→ **Your goal**: Each line below from the one containing "15×24 HALF SAREE ALBUM PSD FILES (23, 1719)" through the one containing "TERMS & CONDITIONS (62, 2558)" should be output exactly as it stands, and no other line should appear.

[Opening Supplied data section]

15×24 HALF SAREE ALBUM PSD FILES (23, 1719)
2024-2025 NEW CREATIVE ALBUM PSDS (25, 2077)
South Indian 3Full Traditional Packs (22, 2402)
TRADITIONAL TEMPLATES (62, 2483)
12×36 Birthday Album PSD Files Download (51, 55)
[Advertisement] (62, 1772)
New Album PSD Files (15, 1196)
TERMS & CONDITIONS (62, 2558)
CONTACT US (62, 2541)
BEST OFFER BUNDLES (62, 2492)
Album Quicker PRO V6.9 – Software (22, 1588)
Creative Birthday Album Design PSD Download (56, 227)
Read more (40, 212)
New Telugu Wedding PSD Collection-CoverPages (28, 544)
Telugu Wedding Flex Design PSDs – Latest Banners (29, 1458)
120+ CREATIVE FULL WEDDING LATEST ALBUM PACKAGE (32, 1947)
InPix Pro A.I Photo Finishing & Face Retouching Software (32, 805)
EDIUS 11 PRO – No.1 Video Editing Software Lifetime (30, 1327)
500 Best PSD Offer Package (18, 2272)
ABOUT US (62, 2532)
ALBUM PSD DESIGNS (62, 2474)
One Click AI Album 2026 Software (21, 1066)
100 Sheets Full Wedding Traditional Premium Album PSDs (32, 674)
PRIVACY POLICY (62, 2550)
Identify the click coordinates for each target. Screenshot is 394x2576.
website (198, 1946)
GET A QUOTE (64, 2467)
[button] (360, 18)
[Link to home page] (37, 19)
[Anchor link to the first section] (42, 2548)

[Closing Supplied data section]
[Opening Supplied data section]

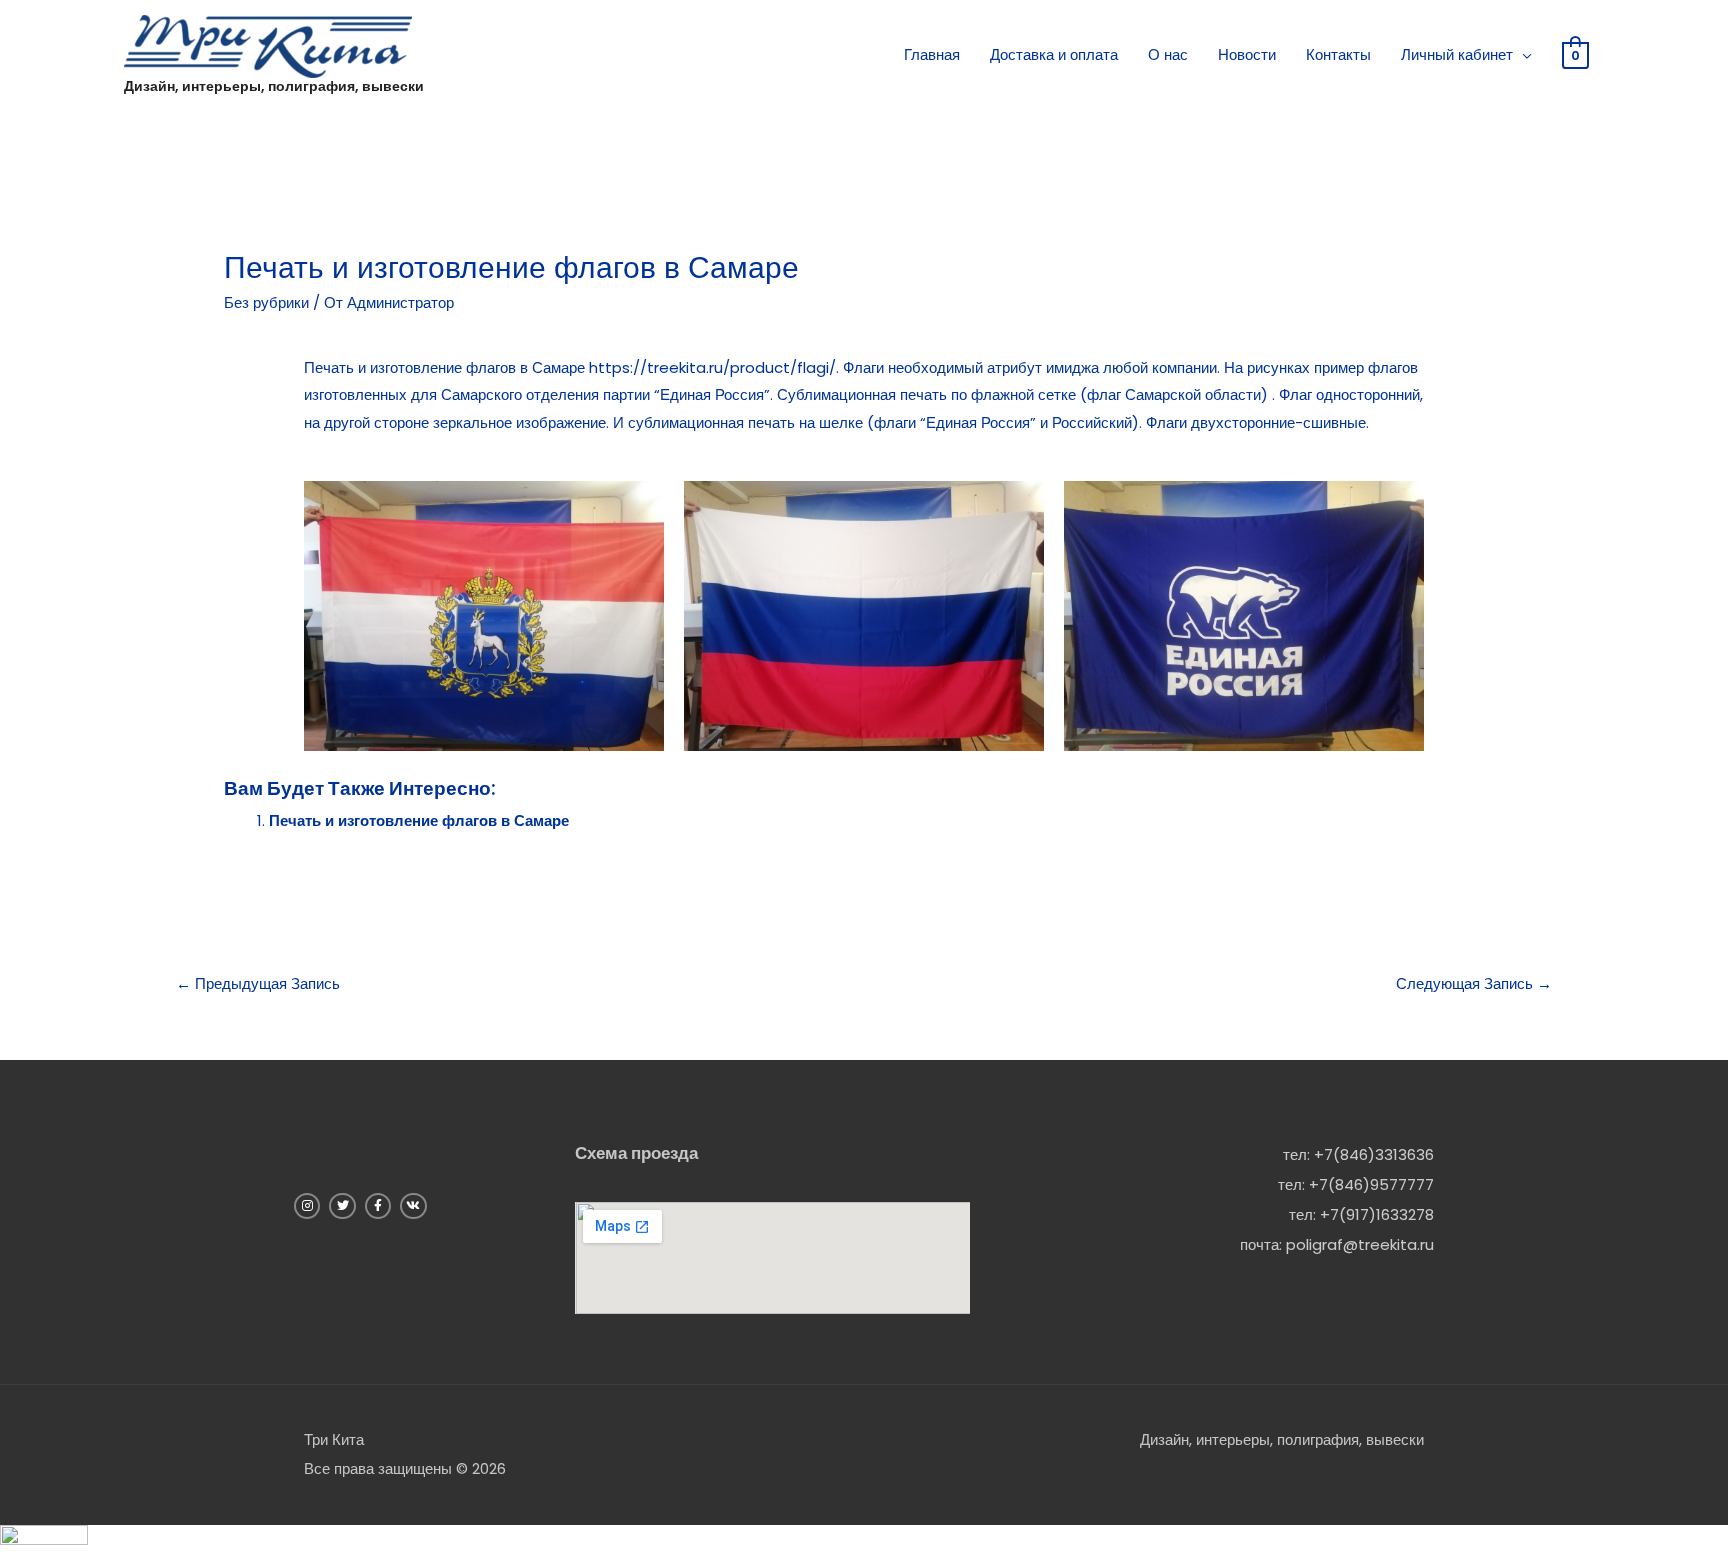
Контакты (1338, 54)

[Closing Supplied data section]
[Opening Supplied data section]

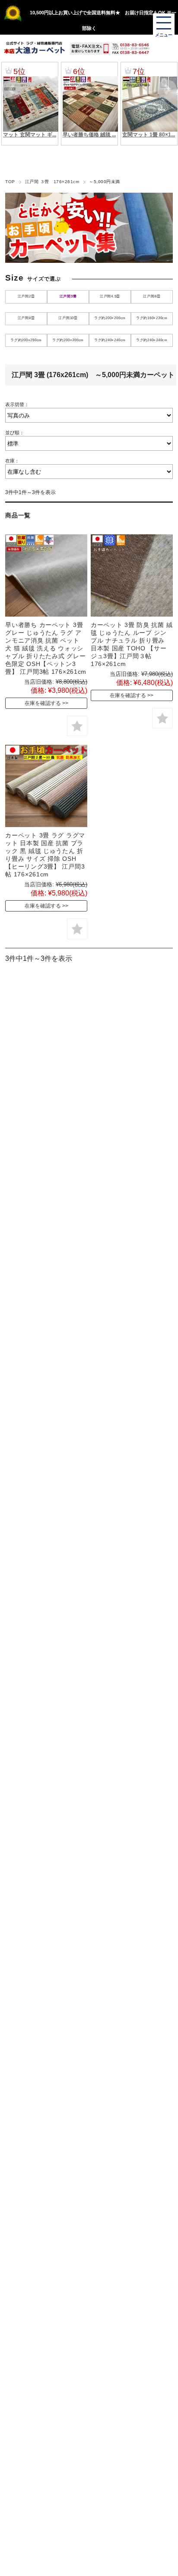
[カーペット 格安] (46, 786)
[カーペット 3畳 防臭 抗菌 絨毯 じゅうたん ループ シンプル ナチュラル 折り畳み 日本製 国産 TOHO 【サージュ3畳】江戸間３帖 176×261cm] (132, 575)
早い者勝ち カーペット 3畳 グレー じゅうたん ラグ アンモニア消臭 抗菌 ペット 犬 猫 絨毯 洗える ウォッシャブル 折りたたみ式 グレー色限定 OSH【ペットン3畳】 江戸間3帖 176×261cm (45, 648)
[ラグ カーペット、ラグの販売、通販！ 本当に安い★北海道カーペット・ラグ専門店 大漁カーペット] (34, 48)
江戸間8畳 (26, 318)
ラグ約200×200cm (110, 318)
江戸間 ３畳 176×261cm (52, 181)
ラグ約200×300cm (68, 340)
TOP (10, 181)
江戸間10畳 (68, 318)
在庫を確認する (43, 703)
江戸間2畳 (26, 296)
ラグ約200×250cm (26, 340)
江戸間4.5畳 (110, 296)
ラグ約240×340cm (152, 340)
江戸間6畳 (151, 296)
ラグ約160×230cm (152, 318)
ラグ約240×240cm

[Closing Supplied data section]

→ **Answer**:
15×24 HALF SAREE ALBUM PSD FILES (23, 1719)
2024-2025 NEW CREATIVE ALBUM PSDS (25, 2077)
South Indian 3Full Traditional Packs (22, 2402)
TRADITIONAL TEMPLATES (62, 2483)
12×36 Birthday Album PSD Files Download (51, 55)
[Advertisement] (62, 1772)
New Album PSD Files (15, 1196)
TERMS & CONDITIONS (62, 2558)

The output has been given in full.